The CLASS variable A generates two design variables as explanatory variables. The variable X created by the X=T*A programming statement is a single time-dependent covariate whose values are evaluated using the exact values of A given in the data, not the dummy-coded values that represent the levels of A. In data set Test, A assumes the values of 1, 2, and 3, and these are the exact values that are used in producing X. If A were a character variable with values 'Bird', 'Cat', and 'Dog', the programming statement X=T*A would have produced an error in the attempt to multiply a number with a character value.

Figure 67.16: Single Time-Dependent Variable X*A

The PHREG Procedure

Analysis of Maximum Likelihood Estimates
Parameter   DF Parameter
Estimate
Standard
Error
Chi-Square Pr > ChiSq Hazard
Ratio
Label
A 1 1 0.15798 1.69338 0.0087 0.9257 1.171 A 1
A 2 1 0.00898 0.87573 0.0001 0.9918 1.009 A 2
X   1 0.09268 0.09535 0.9448 0.3311 1.097  


To generalize the simple test of proportional hazard assumption for the design variables of A (as in the section the Classical Method of Maximum Likelihood), you specify the following statements, which are not the same as in the preceding program or as in the specification in the section Time Variable on the Right Side of the MODEL Statement:

proc phreg data=Test;
   class A;
   model T*Status(0)=A X1 X2;
   X1= T*(A=1);
   X2= T*(A=2);
run;

The Boolean parenthetical expressions (A=1) and (A=2) resolve to a value of 1 or 0, depending on whether the expression is true or false, respectively.

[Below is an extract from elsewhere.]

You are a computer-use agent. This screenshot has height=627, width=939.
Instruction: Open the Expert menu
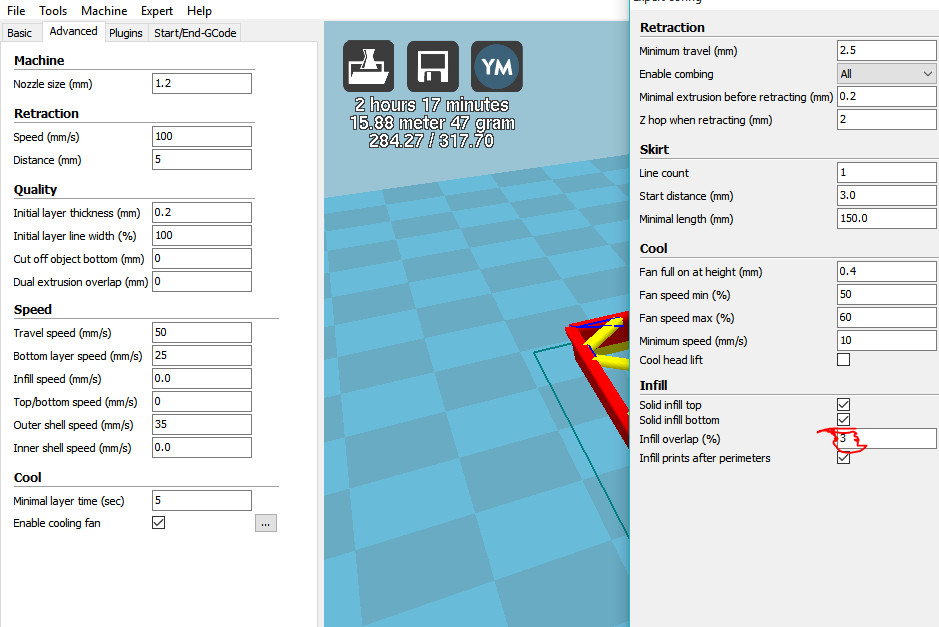(x=156, y=11)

Results of this test are shown in Figure 67.17.

Figure 67.17: Simple Test of Proportional Hazards Assumption

The PHREG Procedure

Analysis of Maximum Likelihood Estimates
Parameter   DF Parameter
Estimate
Standard
Error
Chi-Square Pr > ChiSq Hazard
Ratio
Label
A 1 1 -0.00766 1.69435 0.0000 0.9964 0.992 A 1
A 2 1 -0.88132 1.64298 0.2877 0.5917 0.414 A 2
X1   1 -0.15522 0.20174 0.5920 0.4417 0.856  
X2   1 0.01155 0.18858 0.0037 0.9512 1.012  


In general, when your model contains a categorical explanatory variable that is time-dependent, it might be necessary to use hardcoded dummy variables to represent the categories of the categorical variable. Alternatively, you might consider using the counting-process style of input where you break up the covariate history of an individual into a number of records with nonoverlapping start and stop times and declare the categorical time-dependent variable in the CLASS statement.